■ Aim of the exercise ■
Find the string "Click" in the listing below and return each line it appears in.

■ Supplied records ■
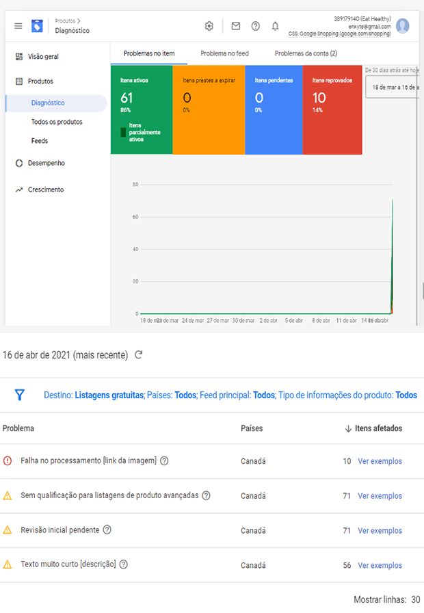Open the settings gear icon

[x=209, y=26]
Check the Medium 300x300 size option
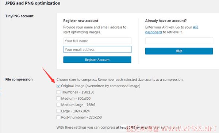 [58, 98]
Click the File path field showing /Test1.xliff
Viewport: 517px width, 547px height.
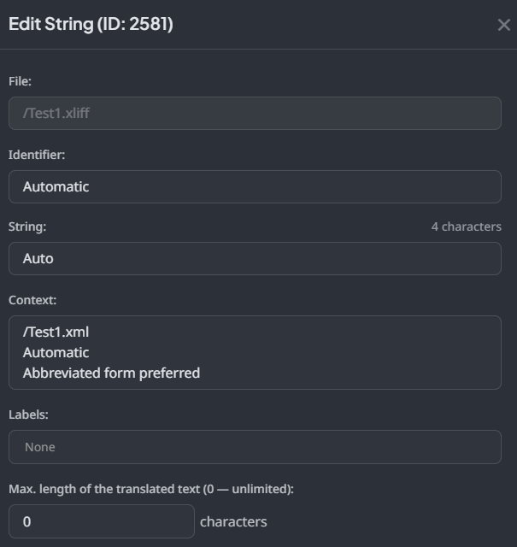point(255,113)
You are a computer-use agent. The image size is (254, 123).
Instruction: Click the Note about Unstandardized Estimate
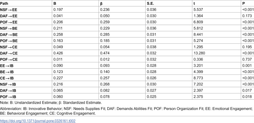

■ Finished exercise ■
Click the File path field showing /Test1.xliff
Instruction: Click the Note about Unstandardized Estimate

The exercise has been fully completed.